• [Problem to work on]:
With every line kept intact, print the entries that appear below.

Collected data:

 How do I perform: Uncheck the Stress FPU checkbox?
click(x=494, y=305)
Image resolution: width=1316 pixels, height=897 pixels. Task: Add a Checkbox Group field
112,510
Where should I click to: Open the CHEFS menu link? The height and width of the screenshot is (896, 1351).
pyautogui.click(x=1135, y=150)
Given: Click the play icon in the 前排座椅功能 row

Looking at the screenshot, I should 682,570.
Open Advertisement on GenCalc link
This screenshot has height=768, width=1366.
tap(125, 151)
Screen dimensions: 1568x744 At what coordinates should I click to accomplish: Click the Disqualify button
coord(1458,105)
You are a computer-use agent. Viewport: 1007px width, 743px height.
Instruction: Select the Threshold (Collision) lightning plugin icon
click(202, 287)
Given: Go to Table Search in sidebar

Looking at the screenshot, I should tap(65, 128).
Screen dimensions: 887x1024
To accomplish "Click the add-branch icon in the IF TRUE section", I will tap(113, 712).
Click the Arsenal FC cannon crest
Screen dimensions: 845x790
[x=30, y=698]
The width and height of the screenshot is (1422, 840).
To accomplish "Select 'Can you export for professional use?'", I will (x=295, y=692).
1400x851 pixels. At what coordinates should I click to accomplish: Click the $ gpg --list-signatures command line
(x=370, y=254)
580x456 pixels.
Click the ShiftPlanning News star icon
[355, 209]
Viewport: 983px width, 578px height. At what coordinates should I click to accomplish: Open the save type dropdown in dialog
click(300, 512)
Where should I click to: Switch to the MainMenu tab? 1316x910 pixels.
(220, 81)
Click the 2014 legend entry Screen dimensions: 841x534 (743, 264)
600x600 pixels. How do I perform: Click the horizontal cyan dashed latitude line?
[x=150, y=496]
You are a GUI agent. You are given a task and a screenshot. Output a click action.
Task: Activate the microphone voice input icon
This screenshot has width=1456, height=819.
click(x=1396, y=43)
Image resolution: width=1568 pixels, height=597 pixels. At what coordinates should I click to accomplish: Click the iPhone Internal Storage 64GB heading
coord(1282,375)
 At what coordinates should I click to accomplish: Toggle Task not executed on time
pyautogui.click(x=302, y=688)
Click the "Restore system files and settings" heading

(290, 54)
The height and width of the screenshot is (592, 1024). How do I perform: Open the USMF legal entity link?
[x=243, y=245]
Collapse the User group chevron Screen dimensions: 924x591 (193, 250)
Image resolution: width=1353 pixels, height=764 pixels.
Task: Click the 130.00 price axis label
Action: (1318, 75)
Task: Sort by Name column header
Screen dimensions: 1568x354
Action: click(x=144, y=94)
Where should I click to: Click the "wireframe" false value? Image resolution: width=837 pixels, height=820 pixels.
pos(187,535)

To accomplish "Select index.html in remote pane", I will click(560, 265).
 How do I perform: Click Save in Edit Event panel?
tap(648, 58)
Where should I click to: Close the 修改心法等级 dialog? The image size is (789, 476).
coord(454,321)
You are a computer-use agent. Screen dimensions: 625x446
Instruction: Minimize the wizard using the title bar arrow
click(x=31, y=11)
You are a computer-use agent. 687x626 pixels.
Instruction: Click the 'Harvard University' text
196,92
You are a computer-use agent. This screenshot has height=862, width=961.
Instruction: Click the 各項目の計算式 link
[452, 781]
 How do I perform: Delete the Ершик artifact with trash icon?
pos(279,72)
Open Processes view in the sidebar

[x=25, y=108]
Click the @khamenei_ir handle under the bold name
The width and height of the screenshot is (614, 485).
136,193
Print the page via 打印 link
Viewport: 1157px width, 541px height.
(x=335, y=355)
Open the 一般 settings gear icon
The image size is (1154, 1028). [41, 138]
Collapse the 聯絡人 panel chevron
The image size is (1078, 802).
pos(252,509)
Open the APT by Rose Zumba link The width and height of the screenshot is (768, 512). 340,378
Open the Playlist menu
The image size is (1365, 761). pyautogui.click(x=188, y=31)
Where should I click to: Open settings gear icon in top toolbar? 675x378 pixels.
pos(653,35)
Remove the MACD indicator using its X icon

• [Result for this exercise]:
 How do I perform: Uncheck the Stress FPU checkbox?
click(x=494, y=305)
Image resolution: width=1316 pixels, height=897 pixels. Task: Add a Checkbox Group field
112,510
Where should I click to: Open the CHEFS menu link? The height and width of the screenshot is (896, 1351).
pyautogui.click(x=1135, y=150)
Given: Click the play icon in the 前排座椅功能 row

Looking at the screenshot, I should 682,570.
Open Advertisement on GenCalc link
This screenshot has height=768, width=1366.
tap(125, 151)
Screen dimensions: 1568x744 At what coordinates should I click to accomplish: Click the Disqualify button
coord(1458,105)
You are a computer-use agent. Viewport: 1007px width, 743px height.
Instruction: Select the Threshold (Collision) lightning plugin icon
click(202, 287)
Given: Go to Table Search in sidebar

Looking at the screenshot, I should tap(65, 128).
Screen dimensions: 887x1024
To accomplish "Click the add-branch icon in the IF TRUE section", I will tap(113, 712).
Click the Arsenal FC cannon crest
Screen dimensions: 845x790
[x=30, y=698]
The width and height of the screenshot is (1422, 840).
To accomplish "Select 'Can you export for professional use?'", I will (x=295, y=692).
1400x851 pixels. At what coordinates should I click to accomplish: Click the $ gpg --list-signatures command line
(x=370, y=254)
580x456 pixels.
Click the ShiftPlanning News star icon
[355, 209]
Viewport: 983px width, 578px height. At what coordinates should I click to accomplish: Open the save type dropdown in dialog
click(300, 512)
Where should I click to: Switch to the MainMenu tab? 1316x910 pixels.
(220, 81)
Click the 2014 legend entry Screen dimensions: 841x534 (743, 264)
600x600 pixels. How do I perform: Click the horizontal cyan dashed latitude line?
[x=150, y=496]
You are a GUI agent. You are given a task and a screenshot. Output a click action.
Task: Activate the microphone voice input icon
This screenshot has width=1456, height=819.
click(x=1396, y=43)
Image resolution: width=1568 pixels, height=597 pixels. At what coordinates should I click to accomplish: Click the iPhone Internal Storage 64GB heading
coord(1282,375)
 At what coordinates should I click to accomplish: Toggle Task not executed on time
pyautogui.click(x=302, y=688)
Click the "Restore system files and settings" heading

(290, 54)
The height and width of the screenshot is (592, 1024). How do I perform: Open the USMF legal entity link?
[x=243, y=245]
Collapse the User group chevron Screen dimensions: 924x591 (193, 250)
Image resolution: width=1353 pixels, height=764 pixels.
Task: Click the 130.00 price axis label
Action: (1318, 75)
Task: Sort by Name column header
Screen dimensions: 1568x354
Action: click(x=144, y=94)
Where should I click to: Click the "wireframe" false value? Image resolution: width=837 pixels, height=820 pixels.
pos(187,535)

To accomplish "Select index.html in remote pane", I will click(560, 265).
 How do I perform: Click Save in Edit Event panel?
tap(648, 58)
Where should I click to: Close the 修改心法等级 dialog? The image size is (789, 476).
coord(454,321)
You are a computer-use agent. Screen dimensions: 625x446
Instruction: Minimize the wizard using the title bar arrow
click(x=31, y=11)
You are a computer-use agent. 687x626 pixels.
Instruction: Click the 'Harvard University' text
196,92
You are a computer-use agent. This screenshot has height=862, width=961.
Instruction: Click the 各項目の計算式 link
[452, 781]
 How do I perform: Delete the Ершик artifact with trash icon?
pos(279,72)
Open Processes view in the sidebar

[x=25, y=108]
Click the @khamenei_ir handle under the bold name
The width and height of the screenshot is (614, 485).
136,193
Print the page via 打印 link
Viewport: 1157px width, 541px height.
(x=335, y=355)
Open the 一般 settings gear icon
The image size is (1154, 1028). [41, 138]
Collapse the 聯絡人 panel chevron
The image size is (1078, 802).
pos(252,509)
Open the APT by Rose Zumba link The width and height of the screenshot is (768, 512). 340,378
Open the Playlist menu
The image size is (1365, 761). pyautogui.click(x=188, y=31)
Where should I click to: Open settings gear icon in top toolbar? 675x378 pixels.
pos(653,35)
Remove the MACD indicator using its X icon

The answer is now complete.